[RECORDS FOR THIS TASK]
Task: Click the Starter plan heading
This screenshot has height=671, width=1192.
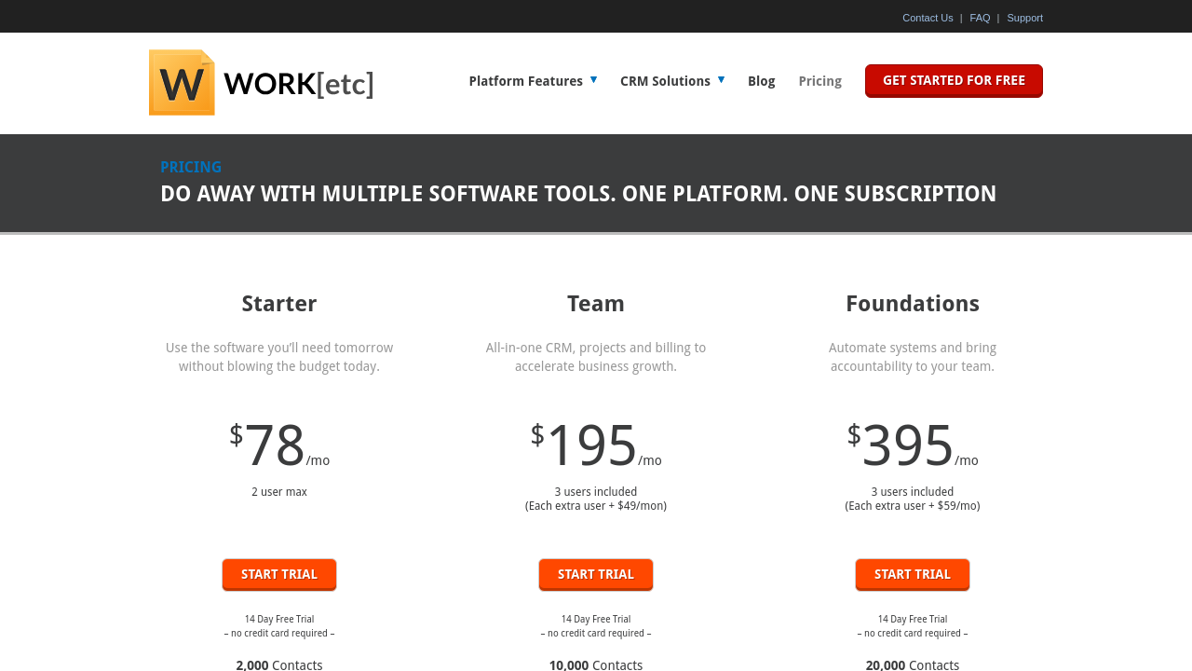Action: pyautogui.click(x=279, y=304)
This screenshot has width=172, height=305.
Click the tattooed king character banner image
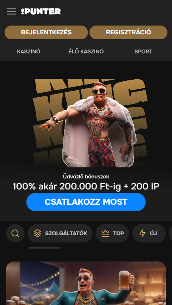(90, 123)
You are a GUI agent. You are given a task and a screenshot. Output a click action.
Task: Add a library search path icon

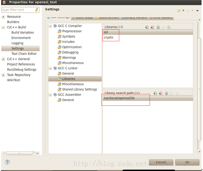[155, 93]
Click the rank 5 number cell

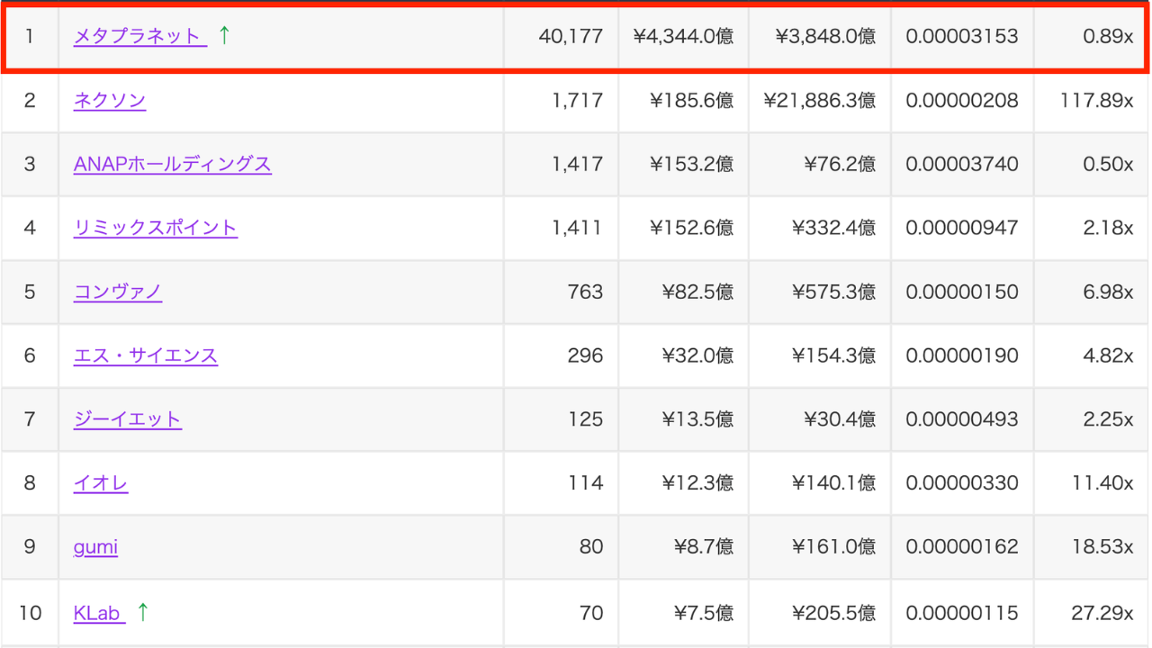(30, 293)
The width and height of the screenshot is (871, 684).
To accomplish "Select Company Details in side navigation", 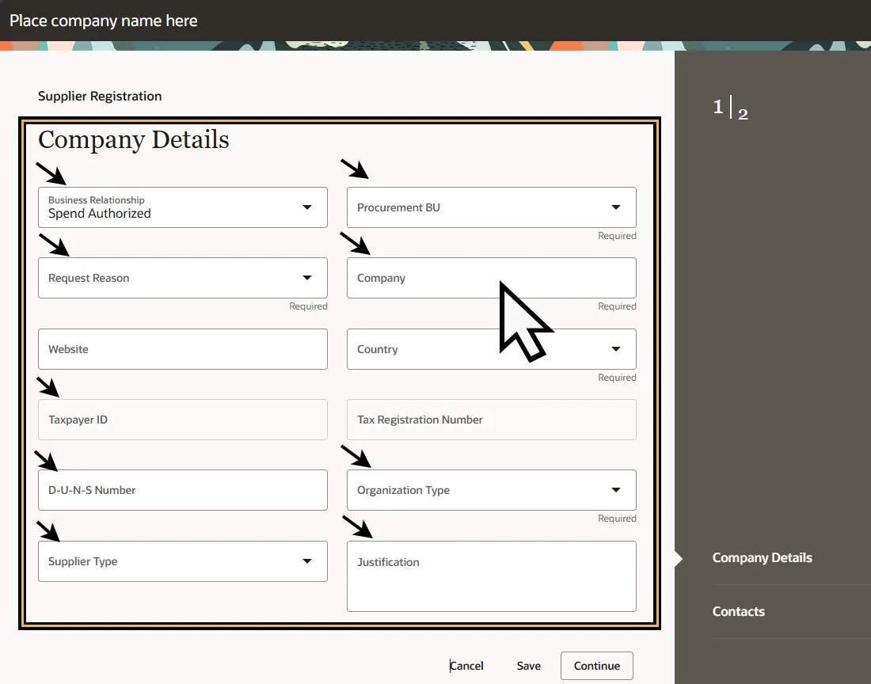I will [x=762, y=557].
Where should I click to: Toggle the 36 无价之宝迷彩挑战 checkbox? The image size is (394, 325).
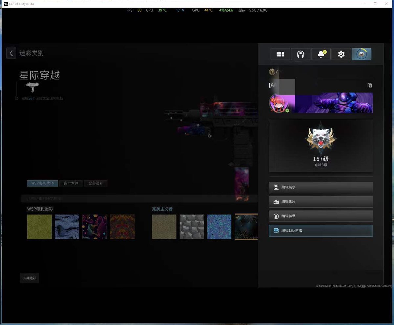(x=17, y=98)
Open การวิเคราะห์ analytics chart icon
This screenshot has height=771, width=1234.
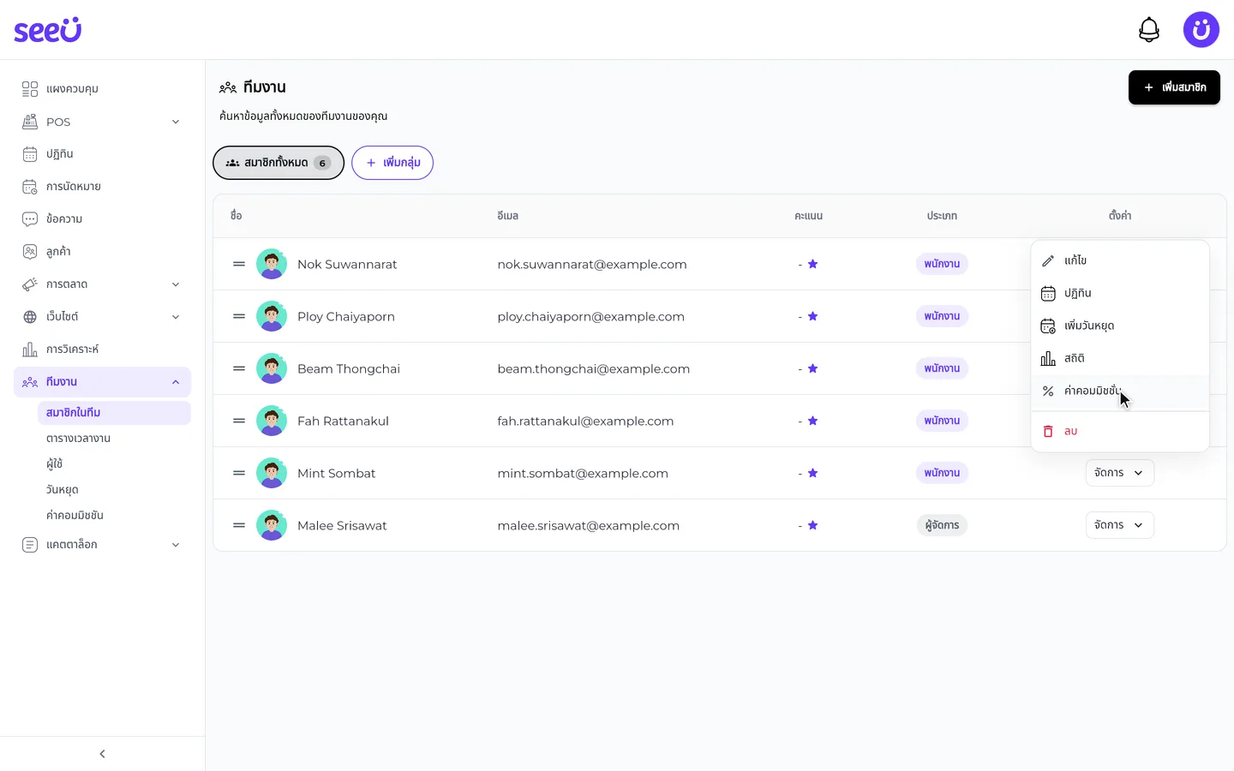click(x=30, y=350)

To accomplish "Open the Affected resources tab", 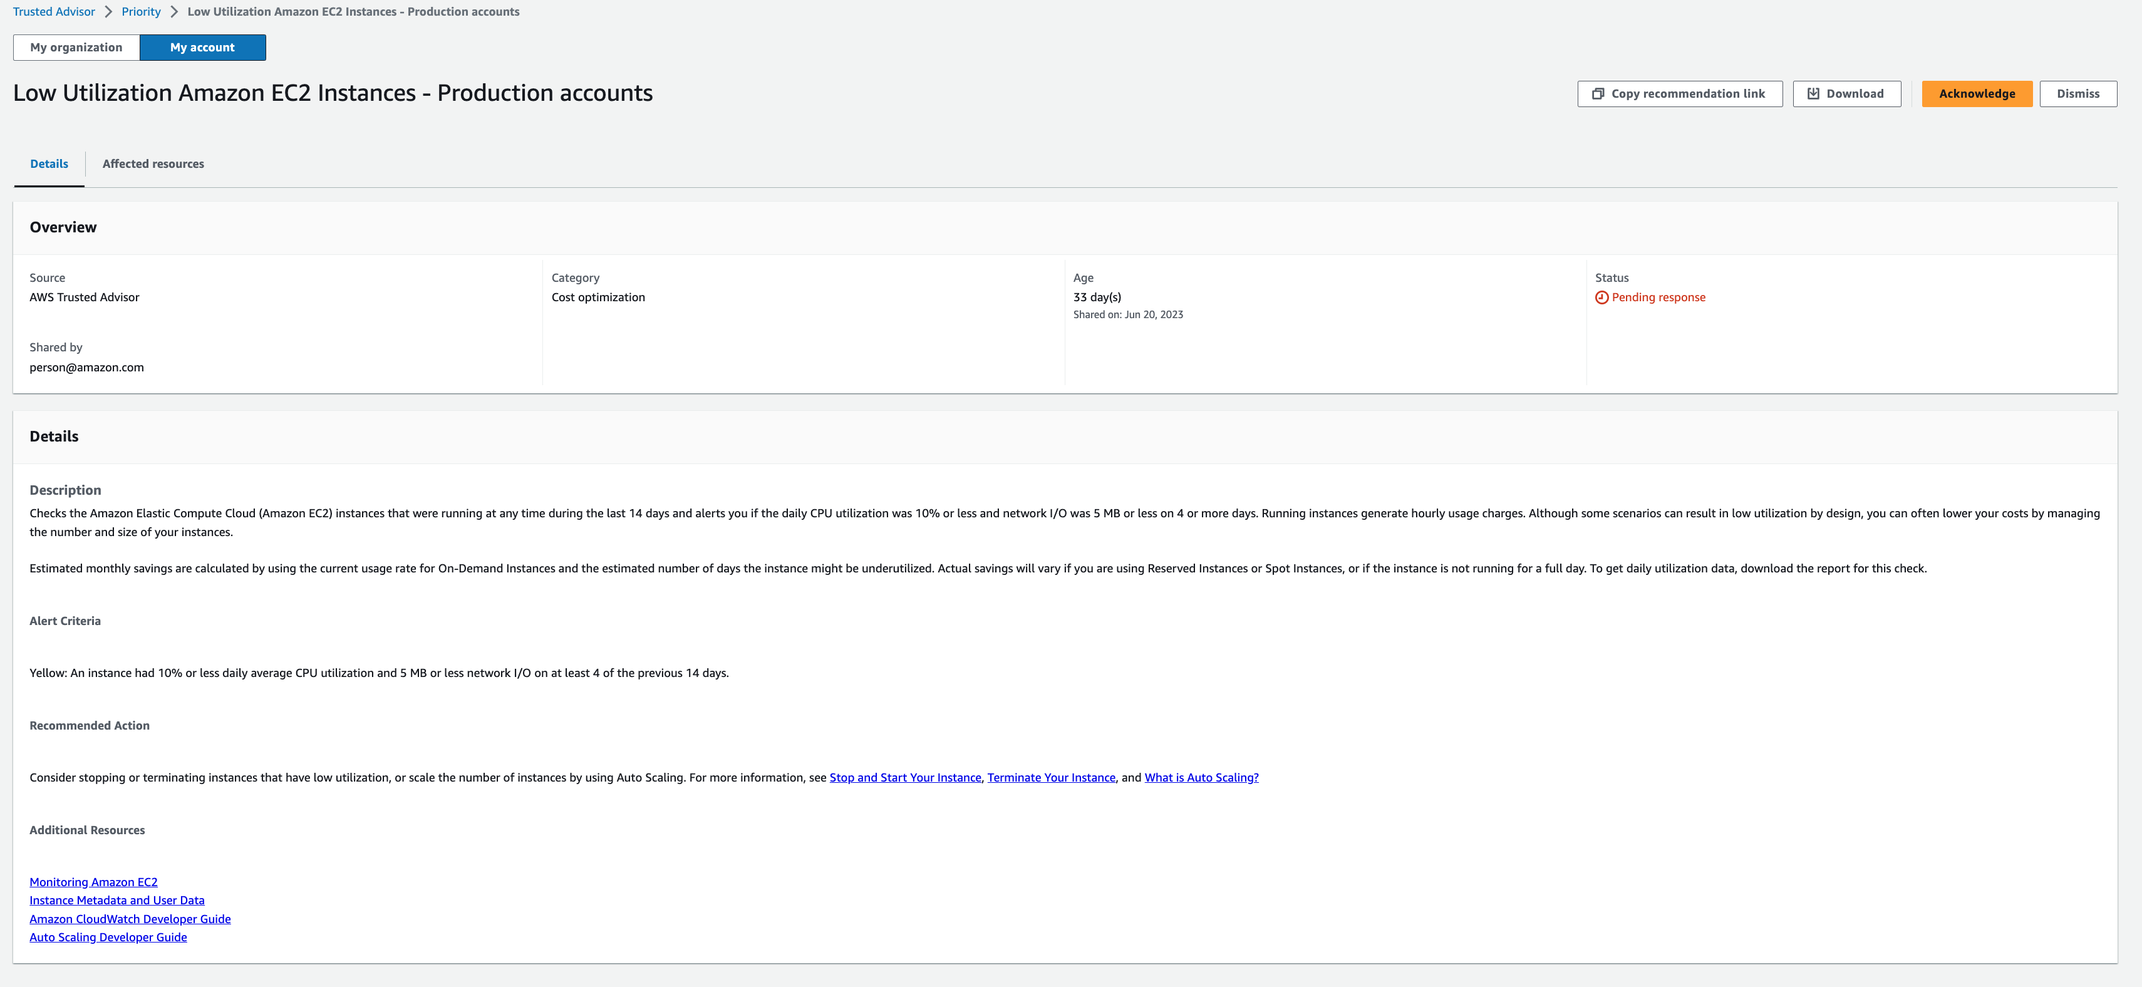I will (153, 162).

[THE TASK]
Verbatim transcription needed, from the opening line of the entries above through the line containing "You are a GUI"; pictures do not belong in it.

[ANSWER SECTION]
Task: Click the Starter plan heading
This screenshot has height=671, width=1192.
Action: pyautogui.click(x=279, y=304)
This screenshot has width=172, height=305.
Click the tattooed king character banner image
(90, 123)
You are a GUI agent. You are given a task and a screenshot. Output a click action.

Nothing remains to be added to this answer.